Patients and methods:

Sham pad effect sizes from 66 control patients in two randomized clinical trials of vibratory stimulation were compared with placebo responses from 1,024 control patients in 12 randomized clinical drug trials reporting subjective sleep measurement scales. Control patient responses were measured as the standardized difference in means corrected for correlation between beginning and ending scores and for small sample sizes.

Results:

For parallel randomized clinical trials, sham effects in vibratory stimulation trials were not significantly different from placebo effects in drug trials (0.37 and 0.31, respectively, Qbetween subgroups =0.25, PQ≥0.62).

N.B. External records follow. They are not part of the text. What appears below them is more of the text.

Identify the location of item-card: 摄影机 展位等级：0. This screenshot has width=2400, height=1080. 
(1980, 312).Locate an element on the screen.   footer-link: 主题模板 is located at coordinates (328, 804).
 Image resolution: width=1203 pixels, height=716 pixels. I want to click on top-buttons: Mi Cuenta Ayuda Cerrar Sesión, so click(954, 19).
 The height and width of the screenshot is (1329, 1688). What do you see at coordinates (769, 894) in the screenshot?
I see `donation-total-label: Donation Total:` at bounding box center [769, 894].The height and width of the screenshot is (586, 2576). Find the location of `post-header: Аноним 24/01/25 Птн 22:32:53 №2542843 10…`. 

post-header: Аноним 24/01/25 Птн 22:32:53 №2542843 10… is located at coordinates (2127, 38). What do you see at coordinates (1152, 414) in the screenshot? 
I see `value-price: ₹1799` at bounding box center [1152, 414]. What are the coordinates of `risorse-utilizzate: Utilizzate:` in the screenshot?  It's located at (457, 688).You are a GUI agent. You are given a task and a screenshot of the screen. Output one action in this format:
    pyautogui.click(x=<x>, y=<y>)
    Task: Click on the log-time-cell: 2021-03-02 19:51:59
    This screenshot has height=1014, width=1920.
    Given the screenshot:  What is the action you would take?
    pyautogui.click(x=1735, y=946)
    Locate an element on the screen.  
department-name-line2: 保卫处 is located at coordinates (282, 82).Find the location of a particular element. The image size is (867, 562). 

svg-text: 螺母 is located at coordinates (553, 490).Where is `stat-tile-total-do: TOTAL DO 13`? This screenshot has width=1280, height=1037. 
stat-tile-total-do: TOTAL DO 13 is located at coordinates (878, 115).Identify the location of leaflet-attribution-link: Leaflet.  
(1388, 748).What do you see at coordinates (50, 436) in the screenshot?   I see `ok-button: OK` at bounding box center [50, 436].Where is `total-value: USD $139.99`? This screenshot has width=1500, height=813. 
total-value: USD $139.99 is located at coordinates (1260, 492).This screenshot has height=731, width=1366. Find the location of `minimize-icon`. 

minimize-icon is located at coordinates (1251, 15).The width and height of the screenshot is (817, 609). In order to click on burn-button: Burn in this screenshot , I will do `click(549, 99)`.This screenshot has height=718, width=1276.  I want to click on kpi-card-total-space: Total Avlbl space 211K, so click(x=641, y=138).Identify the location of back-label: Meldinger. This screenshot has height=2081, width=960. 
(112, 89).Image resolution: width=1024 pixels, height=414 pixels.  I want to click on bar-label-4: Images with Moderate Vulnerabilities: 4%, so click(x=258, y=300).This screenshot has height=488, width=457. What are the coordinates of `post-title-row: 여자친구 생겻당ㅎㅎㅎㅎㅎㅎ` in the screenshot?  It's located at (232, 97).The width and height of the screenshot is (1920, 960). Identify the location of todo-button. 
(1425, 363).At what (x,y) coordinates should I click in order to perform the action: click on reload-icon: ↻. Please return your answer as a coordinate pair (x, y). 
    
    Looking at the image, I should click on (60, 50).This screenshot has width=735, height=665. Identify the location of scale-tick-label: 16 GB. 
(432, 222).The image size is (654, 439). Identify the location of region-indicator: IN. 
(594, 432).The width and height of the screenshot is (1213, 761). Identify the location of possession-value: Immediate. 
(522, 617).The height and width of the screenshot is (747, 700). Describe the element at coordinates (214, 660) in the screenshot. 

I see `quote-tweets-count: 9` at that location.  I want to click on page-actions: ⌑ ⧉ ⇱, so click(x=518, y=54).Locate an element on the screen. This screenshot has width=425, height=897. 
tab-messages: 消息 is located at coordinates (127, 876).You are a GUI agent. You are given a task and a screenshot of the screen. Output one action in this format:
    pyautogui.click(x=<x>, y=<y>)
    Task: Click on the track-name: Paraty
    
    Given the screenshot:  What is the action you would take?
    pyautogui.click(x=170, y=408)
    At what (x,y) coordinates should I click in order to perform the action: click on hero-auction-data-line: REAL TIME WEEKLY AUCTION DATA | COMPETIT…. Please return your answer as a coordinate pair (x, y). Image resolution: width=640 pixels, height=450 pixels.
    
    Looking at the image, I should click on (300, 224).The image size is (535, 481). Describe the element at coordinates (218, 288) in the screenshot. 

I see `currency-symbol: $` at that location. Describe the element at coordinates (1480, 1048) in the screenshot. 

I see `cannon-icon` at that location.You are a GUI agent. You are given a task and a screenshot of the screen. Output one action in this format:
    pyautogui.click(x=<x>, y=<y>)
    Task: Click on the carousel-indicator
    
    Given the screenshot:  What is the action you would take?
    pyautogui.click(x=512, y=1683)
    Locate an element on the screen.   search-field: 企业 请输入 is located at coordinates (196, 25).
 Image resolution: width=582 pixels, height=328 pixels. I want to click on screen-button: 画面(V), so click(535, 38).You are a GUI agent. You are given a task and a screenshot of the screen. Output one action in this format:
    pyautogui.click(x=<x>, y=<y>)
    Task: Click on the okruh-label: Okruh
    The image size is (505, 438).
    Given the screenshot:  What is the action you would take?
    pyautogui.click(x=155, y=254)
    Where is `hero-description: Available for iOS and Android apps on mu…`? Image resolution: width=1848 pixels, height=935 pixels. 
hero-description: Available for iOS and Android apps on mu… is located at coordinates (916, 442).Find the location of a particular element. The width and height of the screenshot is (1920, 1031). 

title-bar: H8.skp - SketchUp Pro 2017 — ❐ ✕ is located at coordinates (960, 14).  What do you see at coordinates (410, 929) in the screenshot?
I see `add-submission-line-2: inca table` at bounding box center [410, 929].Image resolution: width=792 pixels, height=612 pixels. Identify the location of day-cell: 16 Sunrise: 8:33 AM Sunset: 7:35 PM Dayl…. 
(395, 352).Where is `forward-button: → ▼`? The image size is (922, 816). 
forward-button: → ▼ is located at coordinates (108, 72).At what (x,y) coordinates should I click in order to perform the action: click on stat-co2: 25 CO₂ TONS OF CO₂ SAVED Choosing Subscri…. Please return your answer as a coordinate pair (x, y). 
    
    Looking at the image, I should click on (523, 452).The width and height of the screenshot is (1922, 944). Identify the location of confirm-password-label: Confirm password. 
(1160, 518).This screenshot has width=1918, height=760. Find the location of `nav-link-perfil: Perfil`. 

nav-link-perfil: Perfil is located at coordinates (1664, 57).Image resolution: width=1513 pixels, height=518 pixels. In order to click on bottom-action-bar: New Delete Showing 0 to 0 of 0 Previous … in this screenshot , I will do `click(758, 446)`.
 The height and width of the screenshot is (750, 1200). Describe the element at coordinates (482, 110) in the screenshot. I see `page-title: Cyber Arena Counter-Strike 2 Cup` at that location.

Placebo effect sizes were significantly smaller in crossover drug trials than sham effect sizes in parallel vibratory stimulation trials (0.07 versus 0.37, respectively, Qbetween subgroups =4.59, PQ≤0.03) and placebo effect sizes in parallel drug trials (0.07 versus 0.31, respectively, Qbetween subgroups =5.50, PQ≤0.02).

Conclusion:

For subjective sleep loss assessments in parallel trials, sham pads in vibratory stimulation trials performed similarly to placebo pills in drug trials. Trial design (parallel versus crossover) had a large influence on control effect sizes. Placebo pills in crossover drug trials had significantly smaller effect sizes than sham pads in parallel vibratory stimulation trials or placebo pills in parallel drug trials.

Disclosure

Financial support for the study was provided by Sensory Medical, Inc, San Clemente, CA, USA. The author is the Chief Executive Officer of Sensory Medical, Inc, and a minority shareholder. The author reports no other conflicts of interest.